In parallel, the FATF and Egmont Group have emphasised information-sharing as the alternative to reflexive exits, and several jurisdictions are piloting public-private partnerships to support that model. Institutions that engage early with supervisors around corridor strategy are finding more latitude than peers that treat every exit as a unilateral compliance decision.


What the Data Is Showing


BIS and SWIFT data continue to show a long-run decline in active correspondent relationships, particularly affecting smaller economies and specific regional corridors. Reuters coverage of remittance markets highlights the resulting cost increases for consumers in affected regions. Crucially, the BIS data makes clear that the pace of decline has slowed in recent years, suggesting that the institutions that remain are the ones with the analytics and governance to support a more nuanced approach.


Chainalysis and Sumsub analytics suggest that crypto and alternative-rails usage has grown in corridors where correspondent access has weakened — an unintended and strategically significant consequence. Reuters coverage of remittance economics confirms that the consumer cost of de-risking is concentrated in exactly the corridors where financial inclusion pressures are greatest, giving regulators an additional reason to scrutinise exit decisions.


Implications for Financial Institutions


Boards should reframe de-risking as an enterprise decision with financial, reputational, and public-policy dimensions. A local relationship manager's exit recommendation should not be the final word on whether a country-corridor is closed. Risk-rating models for correspondent portfolios should factor in KYCC quality, payment-behaviour analytics, and sanctions adjacency rather than relying on broad country-level classifications that tend to push entire corridors out the door.


Operationally, institutions need the data and analytics to differentiate risky customers from risky jurisdictions. Blanket corridor exits are becoming harder to defend under current supervisory expectations. Institutions should also invest in the capability to monitor correspondent relationships continuously, so that exit decisions — when they are truly necessary — are based on current evidence rather than stale portfolio reviews.

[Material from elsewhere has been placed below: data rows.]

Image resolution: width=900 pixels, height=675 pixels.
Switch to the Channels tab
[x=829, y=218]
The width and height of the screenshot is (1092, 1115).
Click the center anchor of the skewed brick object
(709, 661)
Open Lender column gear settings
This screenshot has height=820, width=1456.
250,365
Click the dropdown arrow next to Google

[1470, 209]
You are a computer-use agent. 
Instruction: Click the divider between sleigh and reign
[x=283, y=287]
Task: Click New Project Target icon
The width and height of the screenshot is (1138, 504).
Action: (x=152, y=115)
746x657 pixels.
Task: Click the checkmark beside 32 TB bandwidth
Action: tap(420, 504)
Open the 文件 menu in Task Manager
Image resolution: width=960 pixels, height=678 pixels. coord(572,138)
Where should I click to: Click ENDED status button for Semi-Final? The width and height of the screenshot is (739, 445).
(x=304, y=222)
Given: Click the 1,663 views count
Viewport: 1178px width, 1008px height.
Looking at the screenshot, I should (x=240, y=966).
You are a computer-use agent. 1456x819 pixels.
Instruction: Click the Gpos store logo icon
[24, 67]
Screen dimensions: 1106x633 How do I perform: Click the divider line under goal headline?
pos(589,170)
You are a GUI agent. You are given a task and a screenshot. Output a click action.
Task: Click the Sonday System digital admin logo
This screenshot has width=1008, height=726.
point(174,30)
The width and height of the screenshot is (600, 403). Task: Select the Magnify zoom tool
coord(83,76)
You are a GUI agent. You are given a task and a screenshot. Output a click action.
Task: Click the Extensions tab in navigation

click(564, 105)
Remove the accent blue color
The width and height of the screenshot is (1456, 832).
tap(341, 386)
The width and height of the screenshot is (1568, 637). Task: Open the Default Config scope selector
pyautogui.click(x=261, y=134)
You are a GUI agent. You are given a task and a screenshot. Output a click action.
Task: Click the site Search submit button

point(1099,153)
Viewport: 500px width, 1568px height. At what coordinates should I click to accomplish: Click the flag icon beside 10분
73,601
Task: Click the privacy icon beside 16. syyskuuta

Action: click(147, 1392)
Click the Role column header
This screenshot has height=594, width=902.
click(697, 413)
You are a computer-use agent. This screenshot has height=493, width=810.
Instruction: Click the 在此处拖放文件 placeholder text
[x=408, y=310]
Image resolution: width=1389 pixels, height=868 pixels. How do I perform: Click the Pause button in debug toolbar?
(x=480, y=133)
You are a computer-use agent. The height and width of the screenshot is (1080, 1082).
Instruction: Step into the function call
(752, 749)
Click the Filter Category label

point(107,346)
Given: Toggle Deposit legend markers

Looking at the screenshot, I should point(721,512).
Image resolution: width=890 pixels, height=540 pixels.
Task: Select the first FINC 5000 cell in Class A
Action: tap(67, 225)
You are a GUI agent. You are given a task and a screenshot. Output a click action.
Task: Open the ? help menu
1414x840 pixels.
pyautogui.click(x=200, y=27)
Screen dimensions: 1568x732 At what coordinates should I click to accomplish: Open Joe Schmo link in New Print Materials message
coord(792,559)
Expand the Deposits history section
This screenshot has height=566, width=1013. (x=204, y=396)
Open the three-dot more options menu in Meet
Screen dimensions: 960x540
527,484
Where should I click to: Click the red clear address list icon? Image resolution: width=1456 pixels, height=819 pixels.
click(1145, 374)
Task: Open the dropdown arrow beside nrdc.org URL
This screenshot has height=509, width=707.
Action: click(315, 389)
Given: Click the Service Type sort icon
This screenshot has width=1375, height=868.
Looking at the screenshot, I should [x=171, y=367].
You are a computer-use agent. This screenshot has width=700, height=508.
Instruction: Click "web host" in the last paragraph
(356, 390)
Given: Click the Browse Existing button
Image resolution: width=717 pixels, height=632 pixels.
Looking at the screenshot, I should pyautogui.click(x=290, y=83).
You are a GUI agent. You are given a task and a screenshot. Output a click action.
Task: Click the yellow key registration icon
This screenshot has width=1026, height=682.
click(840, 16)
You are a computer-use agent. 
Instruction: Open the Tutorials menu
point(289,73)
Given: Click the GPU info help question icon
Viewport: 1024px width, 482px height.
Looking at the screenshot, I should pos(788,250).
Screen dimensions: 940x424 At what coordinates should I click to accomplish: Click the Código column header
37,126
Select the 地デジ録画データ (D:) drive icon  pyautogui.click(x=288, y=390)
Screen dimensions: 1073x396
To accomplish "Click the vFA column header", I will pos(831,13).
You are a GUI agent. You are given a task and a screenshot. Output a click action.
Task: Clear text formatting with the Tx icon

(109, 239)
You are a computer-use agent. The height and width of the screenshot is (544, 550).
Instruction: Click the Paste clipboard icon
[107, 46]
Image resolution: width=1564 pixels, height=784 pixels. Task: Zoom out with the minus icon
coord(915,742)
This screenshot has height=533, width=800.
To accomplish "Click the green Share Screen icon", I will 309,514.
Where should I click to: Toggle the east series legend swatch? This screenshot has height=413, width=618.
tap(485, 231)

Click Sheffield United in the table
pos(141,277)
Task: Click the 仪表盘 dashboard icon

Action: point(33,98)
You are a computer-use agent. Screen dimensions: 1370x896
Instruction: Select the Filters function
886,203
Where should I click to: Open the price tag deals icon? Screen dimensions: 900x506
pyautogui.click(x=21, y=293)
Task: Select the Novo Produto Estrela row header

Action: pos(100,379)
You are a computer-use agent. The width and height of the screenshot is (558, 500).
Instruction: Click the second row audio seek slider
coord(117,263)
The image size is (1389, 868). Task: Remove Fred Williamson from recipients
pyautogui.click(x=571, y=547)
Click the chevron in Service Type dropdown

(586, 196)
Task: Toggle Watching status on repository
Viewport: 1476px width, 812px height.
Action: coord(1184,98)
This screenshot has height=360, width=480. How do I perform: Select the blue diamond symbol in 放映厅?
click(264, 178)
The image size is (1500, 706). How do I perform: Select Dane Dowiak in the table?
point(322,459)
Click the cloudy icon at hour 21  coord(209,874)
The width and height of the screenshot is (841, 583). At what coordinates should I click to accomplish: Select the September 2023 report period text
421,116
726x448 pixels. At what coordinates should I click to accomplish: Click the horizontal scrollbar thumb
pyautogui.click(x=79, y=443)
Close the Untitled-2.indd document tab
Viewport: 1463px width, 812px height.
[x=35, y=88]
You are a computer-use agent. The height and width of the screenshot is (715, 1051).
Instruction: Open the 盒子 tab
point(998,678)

Finally, correspondent relationships are increasingly a data challenge. Institutions with sophisticated KYCC, transaction-analytics, and sanctions-screening capabilities can retain profitable relationships while keeping their risk profile inside appetite. Governance should ensure that de-risking decisions are escalated above the front line, with input from financial crime, strategy, public affairs, and sometimes legal — because the downstream effects of a corridor exit rarely sit within a single function.


Conclusion


De-risking is not disappearing, but it is maturing. The most capable banks now approach correspondent portfolios as an analytics problem rather than a yes/no exit decision — a shift that both regulators and civil society have been asking for. This is how correspondent banking transitions from an exit story to a differentiation story — and banks that master it early will find themselves with both healthier portfolios and better supervisory relationships.


Suggested Next Steps


  • Revisit correspondent-exit governance to ensure decisions reflect supervisory expectations around proportionality.

  • Invest in KYCC and payment-channel analytics to support granular, relationship-level decisions.

  • Engage regulators early when exits materially affect corridors or financial inclusion.

  • Use public-private information-sharing channels to reduce reliance on exit as the default mitigation.